Don’t Believe the Green Labels; Bamboo Clothing, Tote Bags and Bed Sheets Aren’t as Eco-Friendly as You Think
It’s not just retail giants who are touting bamboo apparel as eco-friendly. A web search for eco-friendly branded apparel will provide many websites selling super soft and comfortable bamboo t-shirts. While they may be soft, don’t be fooled. Bamboo fabric is not eco-friendly. At Eco Promotional Products, you will find dozens of bamboo products and dozens of eco-friendly shirts and bags. What you will not find is bamboo clothing or bamboo tote bags.
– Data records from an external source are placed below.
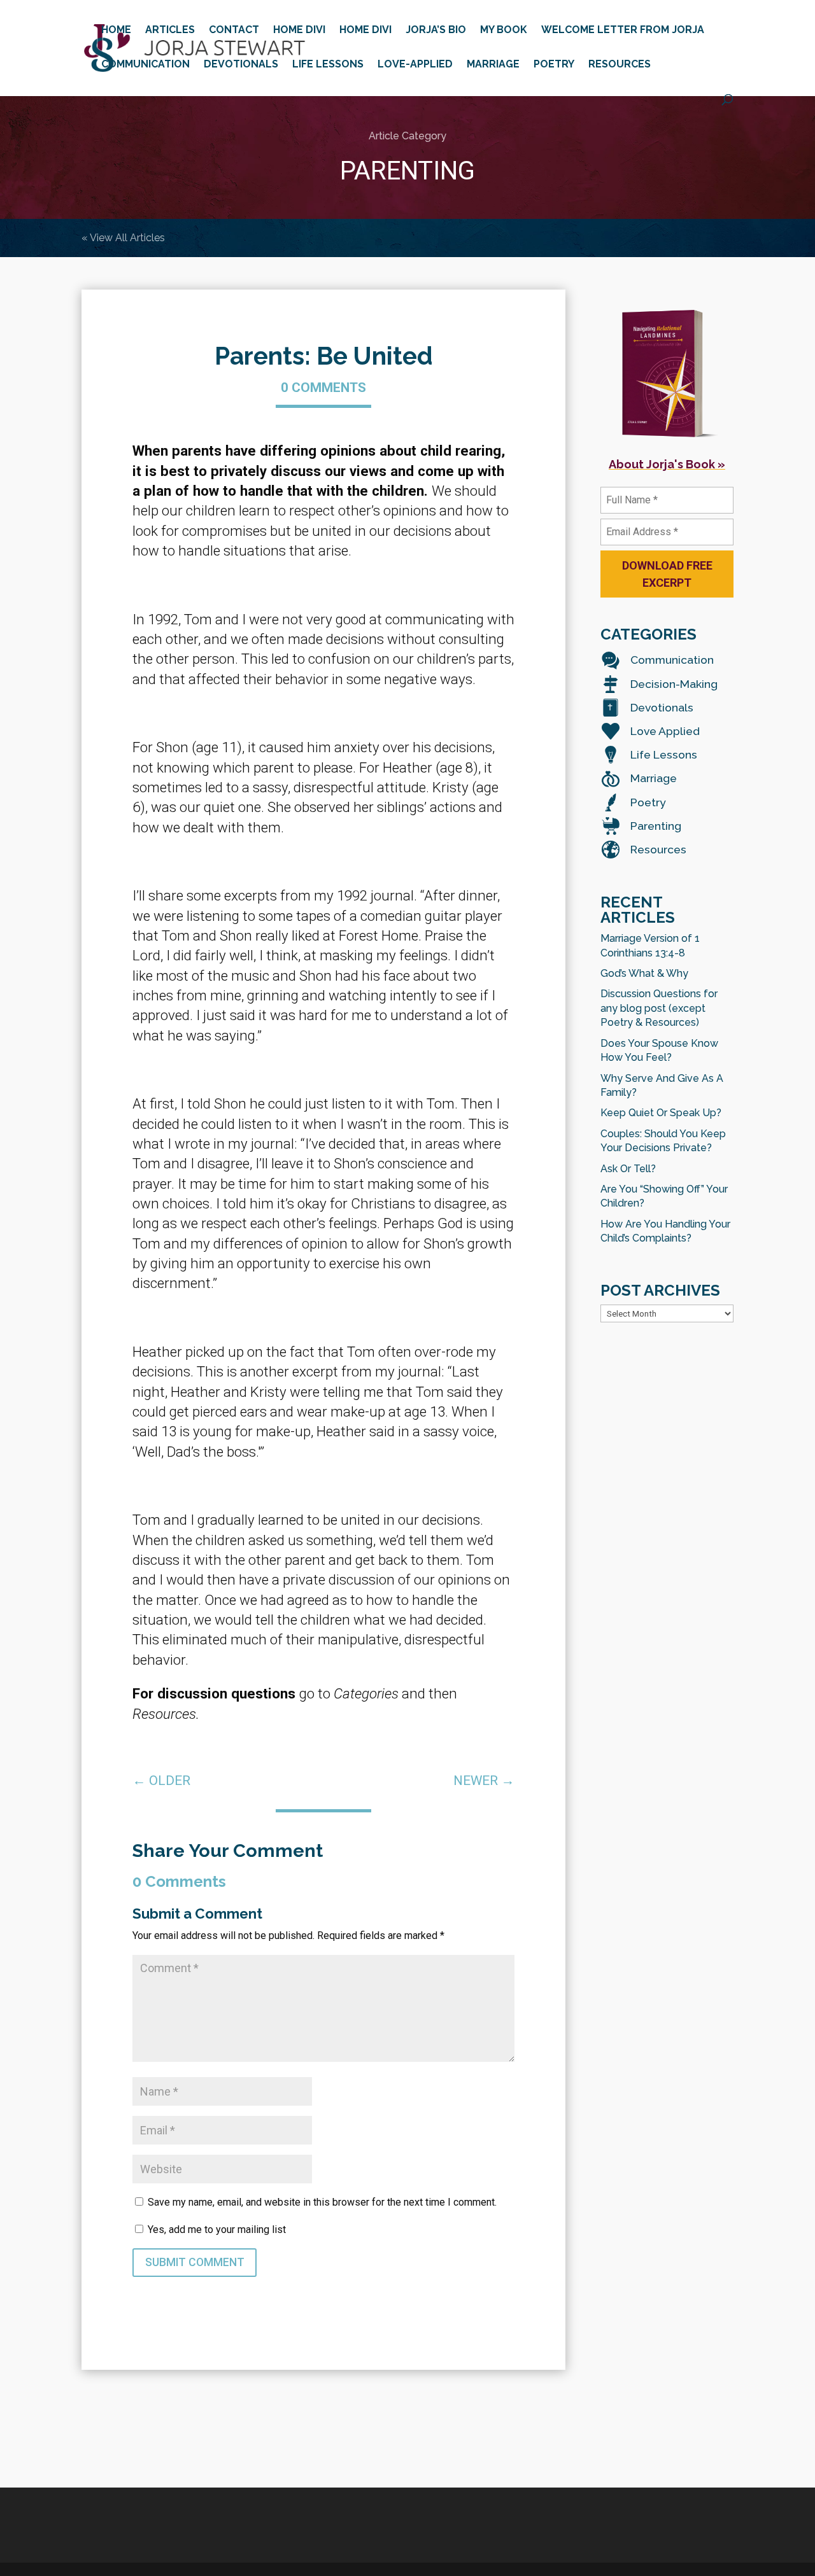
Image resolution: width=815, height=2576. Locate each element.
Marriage (493, 65)
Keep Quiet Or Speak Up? (660, 1113)
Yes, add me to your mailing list (215, 2229)
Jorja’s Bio (436, 30)
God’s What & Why (644, 973)
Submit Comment (194, 2262)
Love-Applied (415, 65)
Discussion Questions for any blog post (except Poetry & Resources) (659, 1008)
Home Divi (299, 30)
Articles (170, 30)
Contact (234, 30)
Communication (145, 65)
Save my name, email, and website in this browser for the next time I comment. (322, 2202)
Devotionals (241, 65)
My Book (503, 30)
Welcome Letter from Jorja (622, 30)
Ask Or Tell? (628, 1169)
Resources (619, 65)
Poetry (554, 65)
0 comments (323, 387)
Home (116, 30)
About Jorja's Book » (667, 464)
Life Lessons (328, 65)
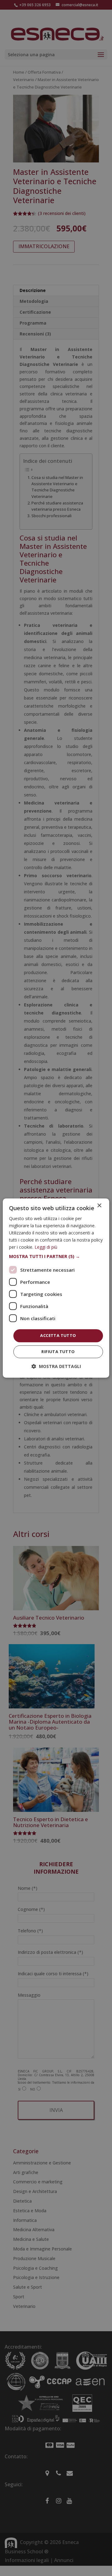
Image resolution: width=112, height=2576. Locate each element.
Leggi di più (46, 1247)
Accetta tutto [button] (58, 1335)
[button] (56, 1257)
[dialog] (56, 1288)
As a leader in the eco-friendly promotional products space, Eco Promotional Products discontinued bamboo clothing and all other items made from bamboo fabric more than a decade ago.
Bamboo is the fastest-growing plant in the world and is nature’s most sustainable and renewable resource. A member of the grass family, it is 100% naturally grown, without assistance from man, and is naturally regenerative. Bamboo has an extensive root system that sends out an average of four to six new shoots per year, naturally replenishing itself and growing to heights of 60 feet or more. Some bamboo species grow up to four feet per day, can be harvested every three to four years, and do not need to be cut at the root. Bamboo spreads rapidly across large areas; because of this, it is known to improve soil quality in degraded and eroded areas of land. Bamboo requires 1/3 the amount of water to grow than cotton uses and has no natural pests, allowing it to grow without fertilizers, pesticides, or chemicals.
While bamboo in its original form is highly sustainable and has many environmentally friendly attributes, turning bamboo into fiber for clothing, sheets, furniture, etc., is an unacceptable, chemically intensive process.
Most bamboo textiles are made from viscose rayon, which is created from bamboo or wood pulp processed in a toxic bath of chemicals that generates significant pollution harmful to factory workers and the environment. Dr. Paul D. Blanc is a professor of occupational and environmental medicine at the University of California, San Francis and the author of the book “Fake Silk: The Lethal History of Viscose Rayon.” In an article in B Corp’s B Magazine Bland said, “If you buy something that has even 50 percent viscose rayon, don’t kid yourself [that you’re] buying a ‘green’ product.” This highly informative article also includes a helpful “fake bamboo glossary.”
For truly natural, eco-friendly apparel and bags, choose items made from organic cotton, which is grown without pesticides. Recycled cotton textiles are also highly sustainable. This fabric is made with post-industrial and post-consumer waste and uses far less water and energy to produce in comparison with conventional and organic cotton. Hemp is another eco-friendly fabric option. It is a rapidly renewable plant that can be grown without the use of pesticides.
Additionally, look for certifications on how and where sustainable clothing is made. The Global Organic Textile Standard (GOTS) was developed by leading standard setters to define worldwide recognized requirements for organic textiles. For example, our unisex full zip hooded organic cotton sweatshirt is just one of many of our products made in a GOTS-certified factory.